Quanto può dirci di un prodotto il modo in cui una persona ne fruisce?

Un’infinità di cose!

Pensate solo ai vari tipi di caffè che esistono al bar (in particolare faccio riferimento alla mia città, Trieste, dove il numero di varianti dell’espresso al bar è davvero da Guinness dei primati!): la scelta del cliente spazia in un ventaglio di offerte. Più la richiesta sarà dettagliata e puntigliosa, più vi potrete fare un’idea della personalità del fruitore.

E il modo in cui si assapora il caffè?

In piedi, al volo, ingurgitandolo; al banco, tranquillamente, chiacchierando con il barista; seduti, assorti nei propri pensieri, mescolando infinite volte lo zucchero nella tazzina (a volte senza nemmeno metterlo!). Oppure richiedendo le diverse varianti: macchiato freddo, macchiato caldo, lungo, ma non troppo, americano, ma non con troppa acqua, in bicchiere e non in tazzina, col cacao sopra, col cacao dentro…e via dicendo. Sembrano dettagli da poco, ma sono al contrario indicatori importanti della persona che stiamo osservando. Ne possiamo dedurre il carattere, le problematiche, probabilmente il tipo di attività, il livello culturale, l’emotività.
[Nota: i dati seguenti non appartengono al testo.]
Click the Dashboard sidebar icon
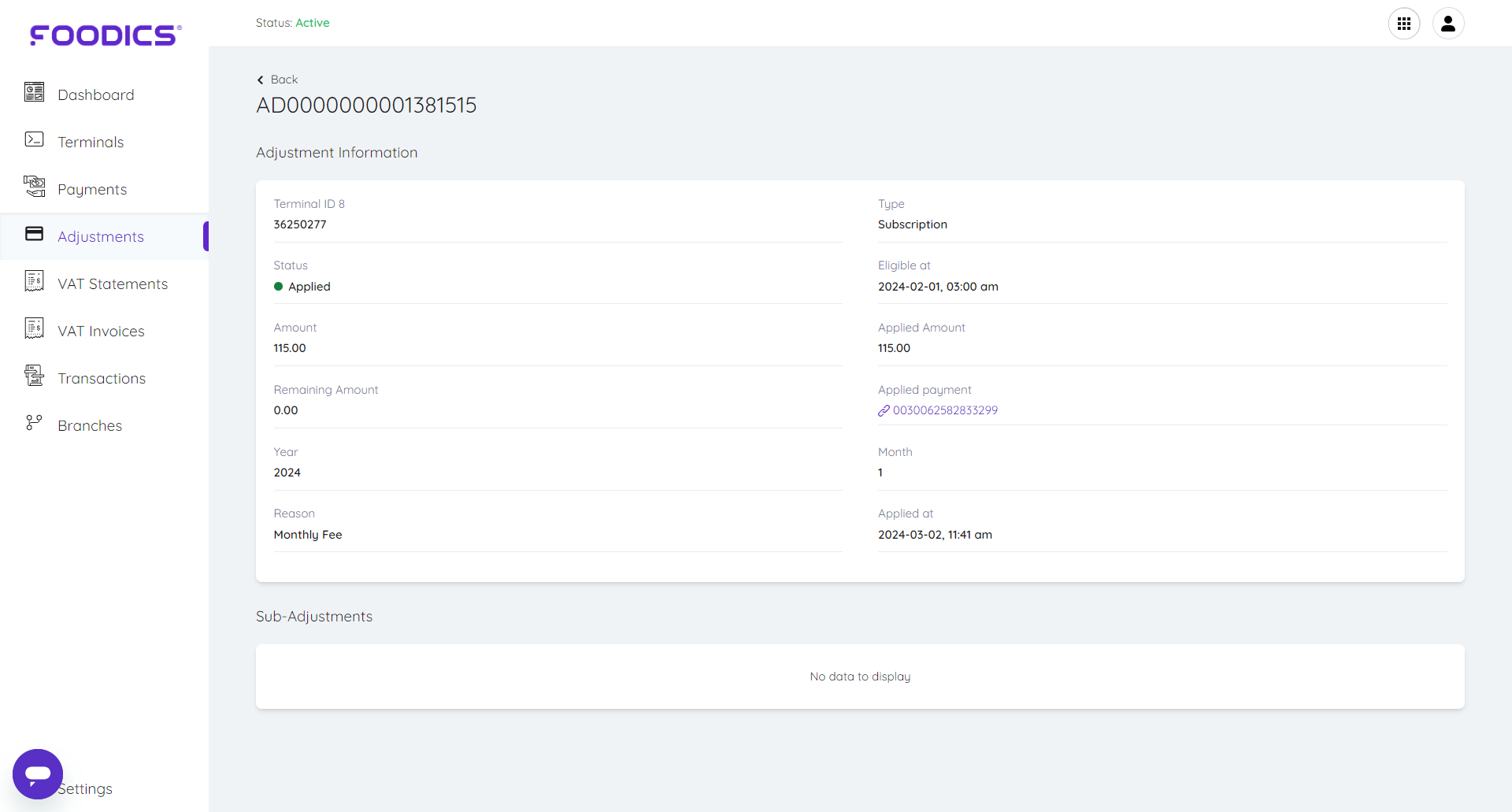This screenshot has height=812, width=1512. pyautogui.click(x=34, y=93)
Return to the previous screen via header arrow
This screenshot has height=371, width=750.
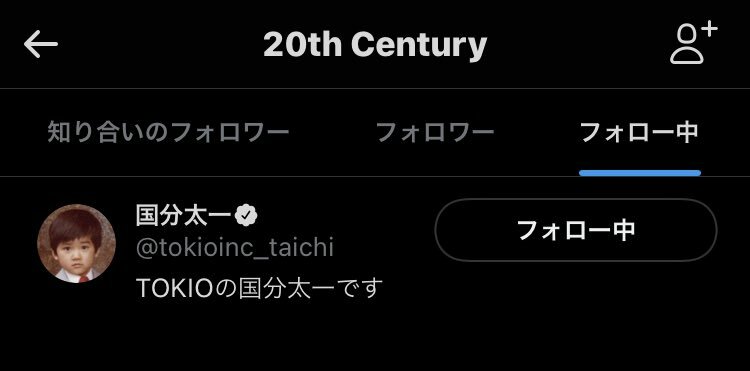click(41, 44)
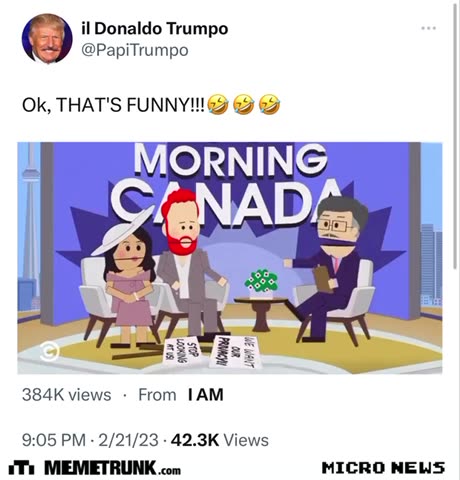
Task: Click the vertical scrollbar on right edge
Action: point(455,135)
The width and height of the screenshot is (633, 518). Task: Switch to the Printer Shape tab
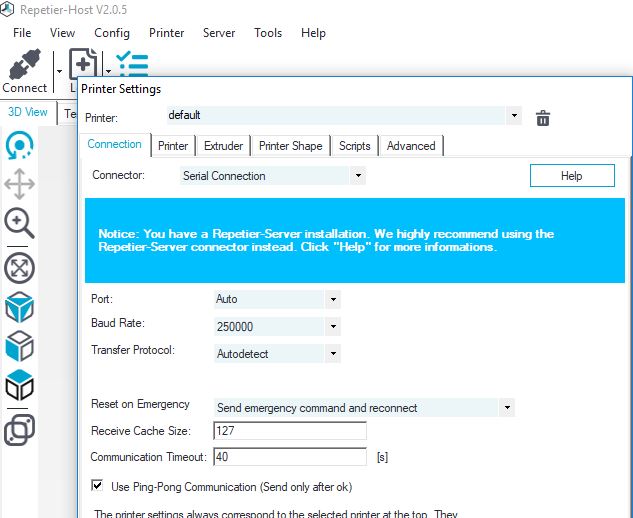290,146
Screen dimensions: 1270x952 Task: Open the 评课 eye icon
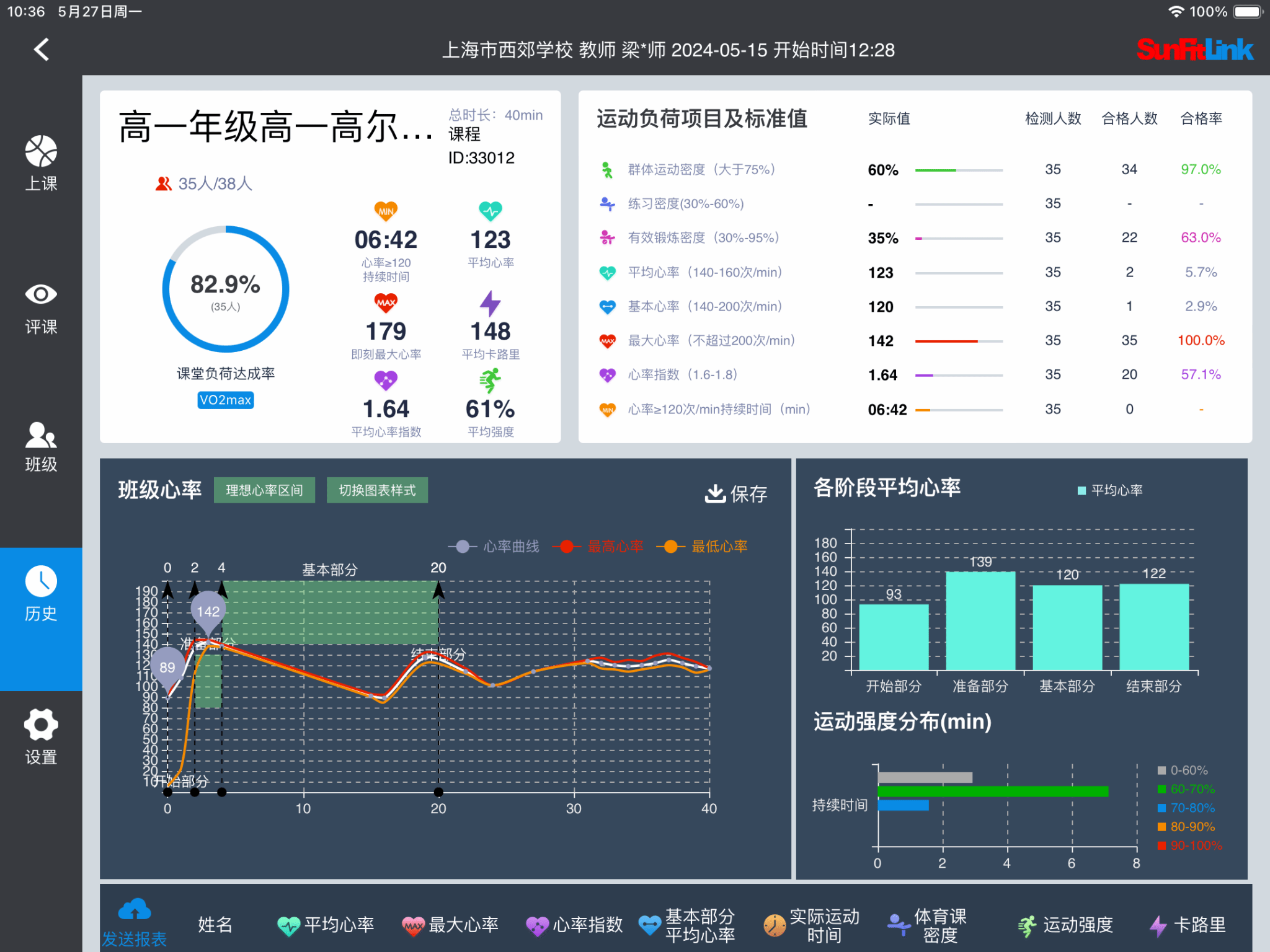pos(41,294)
E tutto questo a cosa ci serve?

Ad esempio, in un’ottica di marketing, può farci capire chi sono i nostri clienti e, di conseguenza, come coccolarli, come fidelizzarli, come soddisfare le loro aspettative, come farli identificare nel nostro prodotto, con che tipo di messaggi pubblicitari raggiungerli, conquistandoli e non infastidendoli. Ma al di là delle finalità di vendita, proviamo ogni tanto ad osservare il nostro vicino, a interessarci a lui, a cercare di capire chi abbiamo accanto, come si muove, cosa pensa, non per mera curiosità o per desiderio spasmodico di criticare… semplicemente per migliorare la qualità della nostra vita di relazione. Ognuno di noi, senza accorgersene, in ogni momento, esprime se stesso e manda dei segnali, il problema è che quasi mai siamo preparati a coglierli.

Bene, quale occasione migliore allora, della degustazione di un buon caffè al bar, per trasformarci tutti in piccoli Sherlock Holmes?